Il est évident, du reste, qu’il n’y a qu’un seul ciel. S’il y avait plusieurs cieux, comme il y a plusieurs hommes, le principe de chacun d’eux serait un, sous le rapport de la forme, mais multiple quant au nombre. Or, tout ce qui est multiple numériquement a de la matière, car il n’y a, lorsqu’il s’agit de plusieurs êtres, d’autre unité, d’autre identité entre eux, que celle de la notion substantielle : ainsi, il y a la notion de l’homme en général ; mais Socrate est véritable, ment un. Quant à la première essence, elle n’a pas de matière, car elle est une entéléchie[1]. Donc le premier moteur, le moteur immobile est un, et formellement et numériquement ; et ce qui est en mouvement éternellement et d’une manière continue est unique ; donc il n’y a qu’un seul ciel.

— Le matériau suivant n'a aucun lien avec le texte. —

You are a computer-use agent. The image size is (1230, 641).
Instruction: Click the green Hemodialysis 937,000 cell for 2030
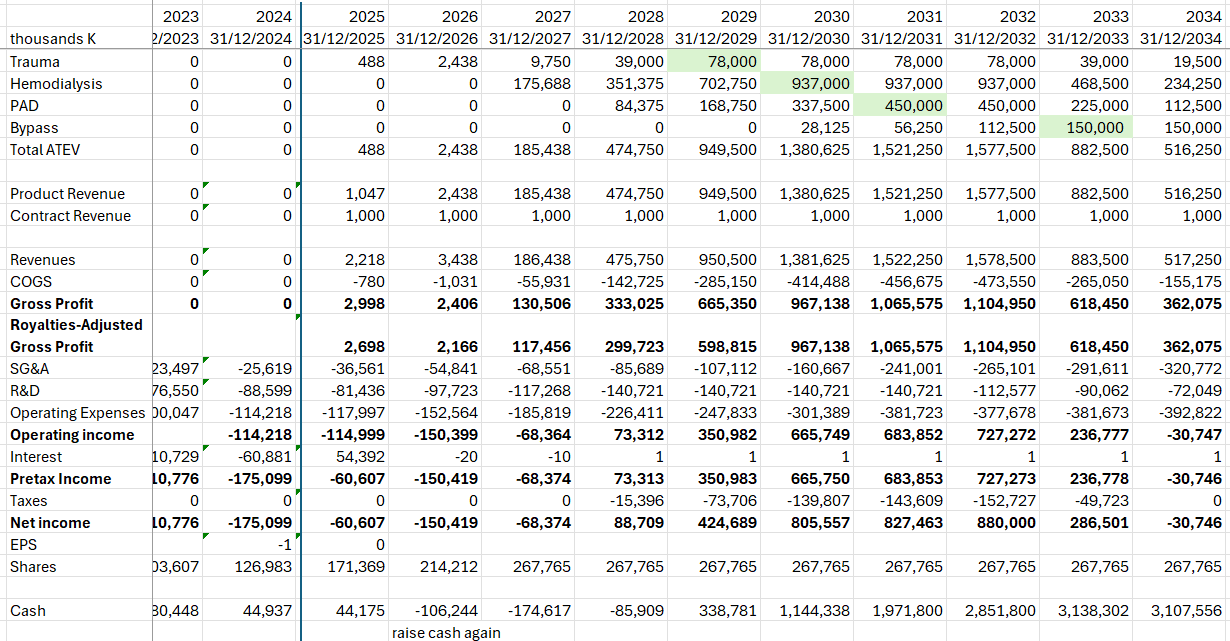pyautogui.click(x=811, y=84)
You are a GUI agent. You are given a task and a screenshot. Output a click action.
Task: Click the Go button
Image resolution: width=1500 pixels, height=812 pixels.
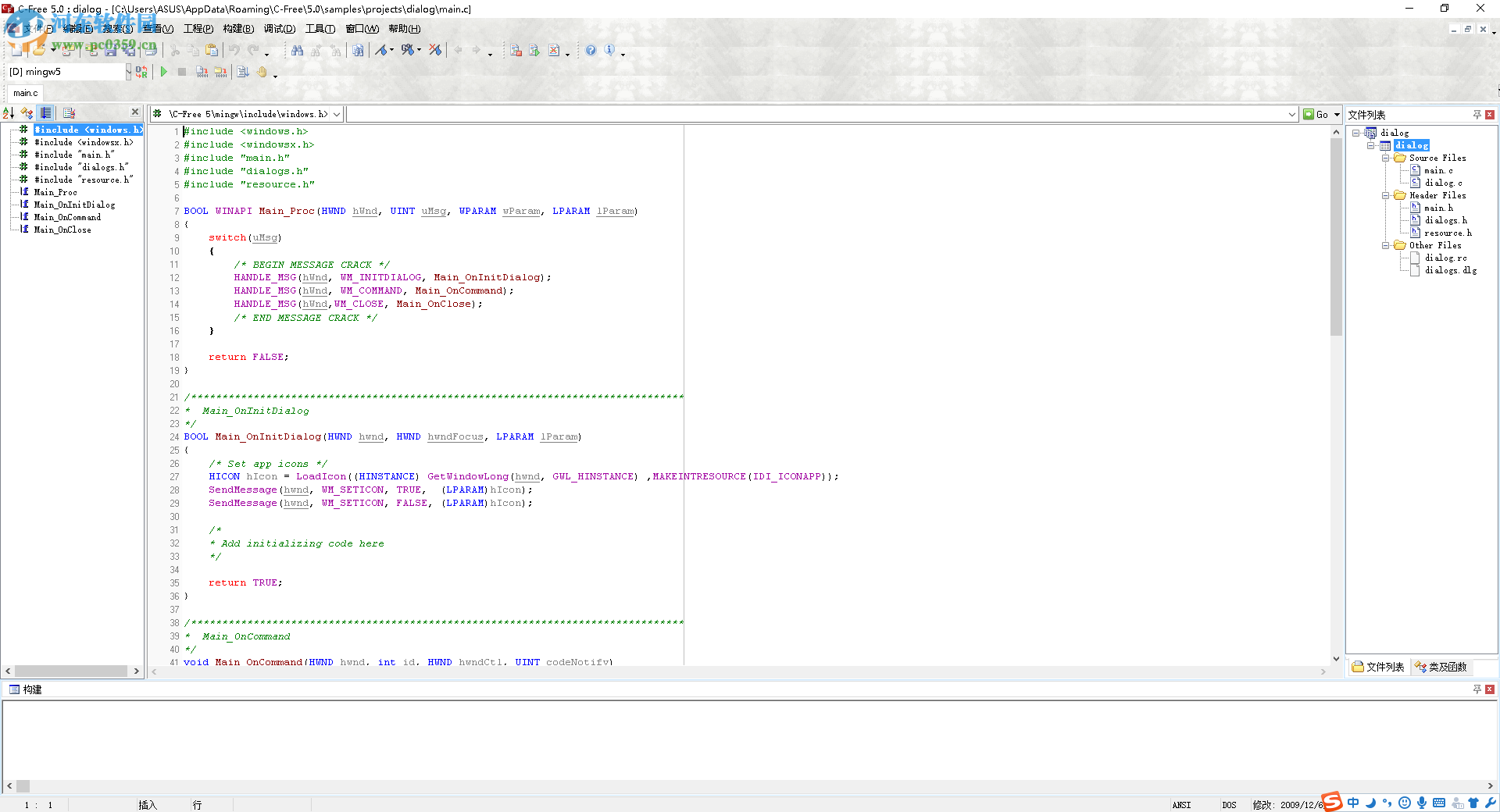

Une tradition venue de l’antiquité la plus reculée, et transmise à la postérité sous le voile de la fable, nous apprend que les astres sont des dieux, et que la divinité embrasse toute la nature ; tout le reste n’est qu’un récit fabuleux imaginé pour persuader le vulgaire, et pour servir les lois et les intérêts communs. Ainsi on donne aux dieux la forme humaine, on les représente sous la figure de certains animaux ; et mille inventions du même genre qui se rattachent à ces fables. Si l’on sépare du récit le principe lui-même, et qu’on ne considère que cette idée, que toutes les essences

  1. « Ἐντελέχια, ce qui a en soi sa fin, qui, par conséquent, ne relève que de soi-même, et constitue une unité indivisible. » Note de M. Cousin.